Mitochondrial quality control is also affected in ALS. For instance, proteins regulating fusion and fission, such as OPA1 and DRP1, are dysregulated, leading to imbalanced mitochondrial dynamics [208, 209]. In addition, ALS mitochondria exhibit reduced calcium buffering capacity and increased susceptibility to mPTP opening, ultimately triggering apoptotic and necroptotic pathways [210, 211]. As mentioned earlier, mitochondria-targeted antioxidants have shown promise in experimental ALS models. For example, MitoQ reduced nitroxidative stress, preserved mitochondrial function, and extended survival in ALS mice, while other small molecules aimed at stabilizing calcium homeostasis or promoting mitophagy may offer therapeutic potential as well [81, 212, 213].

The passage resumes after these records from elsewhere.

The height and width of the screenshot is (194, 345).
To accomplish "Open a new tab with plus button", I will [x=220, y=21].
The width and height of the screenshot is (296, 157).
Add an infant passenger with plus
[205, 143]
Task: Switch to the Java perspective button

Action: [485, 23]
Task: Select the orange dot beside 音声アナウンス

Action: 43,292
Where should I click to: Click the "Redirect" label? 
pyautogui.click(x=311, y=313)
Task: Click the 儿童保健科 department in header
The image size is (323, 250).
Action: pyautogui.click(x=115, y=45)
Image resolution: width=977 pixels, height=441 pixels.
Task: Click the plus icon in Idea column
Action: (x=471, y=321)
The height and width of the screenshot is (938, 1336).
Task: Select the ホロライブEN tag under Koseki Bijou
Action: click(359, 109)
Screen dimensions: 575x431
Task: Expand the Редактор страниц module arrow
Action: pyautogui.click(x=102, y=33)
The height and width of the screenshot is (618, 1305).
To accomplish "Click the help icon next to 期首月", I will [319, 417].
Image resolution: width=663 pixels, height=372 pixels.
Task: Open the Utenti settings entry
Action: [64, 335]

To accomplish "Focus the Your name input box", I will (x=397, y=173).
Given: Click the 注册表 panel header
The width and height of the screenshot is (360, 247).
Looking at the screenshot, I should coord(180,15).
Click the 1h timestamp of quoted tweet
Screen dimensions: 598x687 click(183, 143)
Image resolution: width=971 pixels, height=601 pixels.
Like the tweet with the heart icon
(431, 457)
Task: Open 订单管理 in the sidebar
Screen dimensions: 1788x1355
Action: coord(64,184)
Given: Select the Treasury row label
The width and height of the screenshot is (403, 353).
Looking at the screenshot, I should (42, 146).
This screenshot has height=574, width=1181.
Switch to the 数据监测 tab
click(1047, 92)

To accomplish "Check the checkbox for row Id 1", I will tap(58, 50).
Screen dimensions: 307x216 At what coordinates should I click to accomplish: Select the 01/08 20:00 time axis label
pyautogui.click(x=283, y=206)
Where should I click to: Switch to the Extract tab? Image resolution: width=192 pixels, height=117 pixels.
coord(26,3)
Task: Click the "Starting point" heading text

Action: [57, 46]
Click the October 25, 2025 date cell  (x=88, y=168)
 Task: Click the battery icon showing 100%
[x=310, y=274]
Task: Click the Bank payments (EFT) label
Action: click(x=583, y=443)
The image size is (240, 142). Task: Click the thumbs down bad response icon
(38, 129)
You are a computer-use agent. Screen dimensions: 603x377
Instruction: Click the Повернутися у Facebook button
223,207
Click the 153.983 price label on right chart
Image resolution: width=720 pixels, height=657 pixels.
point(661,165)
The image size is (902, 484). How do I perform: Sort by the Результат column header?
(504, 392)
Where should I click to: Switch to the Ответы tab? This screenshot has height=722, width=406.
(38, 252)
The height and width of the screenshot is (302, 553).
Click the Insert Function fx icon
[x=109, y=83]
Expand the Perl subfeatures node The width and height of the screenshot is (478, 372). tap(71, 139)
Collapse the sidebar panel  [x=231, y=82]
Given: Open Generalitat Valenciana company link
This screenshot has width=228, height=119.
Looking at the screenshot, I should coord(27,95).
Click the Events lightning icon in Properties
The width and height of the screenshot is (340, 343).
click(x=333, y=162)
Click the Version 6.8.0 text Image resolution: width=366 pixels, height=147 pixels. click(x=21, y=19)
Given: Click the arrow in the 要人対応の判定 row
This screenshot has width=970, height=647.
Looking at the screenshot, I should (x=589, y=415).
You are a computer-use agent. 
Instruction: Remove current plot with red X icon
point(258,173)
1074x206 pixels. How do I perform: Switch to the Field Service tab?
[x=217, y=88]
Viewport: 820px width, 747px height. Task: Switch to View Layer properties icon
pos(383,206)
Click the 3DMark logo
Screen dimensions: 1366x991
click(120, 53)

Interestingly, findings by Zhang et al. extend mitochondrial involvement in ALS beyond the CNS to the GI tract and ENS. The research team performed longitudinal studies in SOD1^G93A^ mice and uncovered that intestinal dysmotility, gliosis, and smooth muscle alterations occur before the onset of motor symptoms, revealing a correlation between early mitochondrial dysfunction and aggregation of mutant SOD1 in both the ENS and subsequently the spinal cord. Importantly, manipulation of the gut microbiome using butyrate or antibiotics reduced mutant SOD1 aggregation, improved enteric neuromuscular function, and delayed motor decline. Moreover, transplantation experiments showed that feces from presymptomatic ALS mice accelerated SOD1 aggregation in human colonoids, directly linking microbial dysbiosis to disease pathology [214]. Taken together, ALS shows how mitochondrial dysfunction is involved in oxidative stress, calcium imbalance, and impaired organelle quality control. This mitochondrial pathology not only drives motor neuron degeneration but also highlights mitochondria as an attractive therapeutic target in ALS as well as the other neurodegenerative disorders described above.
Conclusion
Mitochondria play a fundamental role in neuronal health, influencing bioenergetics, redox balance, calcium homeostasis, and regulated cell death pathways. Their contribution to the onset and progression of neurodegenerative disorders is well established in the CNS, where extensive evidence demonstrates that mitochondrial dysfunction is a major driver of neuronal vulnerability and disease pathology. In contrast, the role of mitochondria in the ENS remains understudied. Nevertheless, given the shared metabolic demands, structural parallels, and functional similarities between CNS and ENS neurons, it is likely that mitochondrial defects contribute to neurodegeneration in the gut as well. Continued investigation into ENS-specific mitochondrial biology will be essential for uncovering disease mechanisms and may ultimately reveal new therapeutic opportunities that span both nervous systems.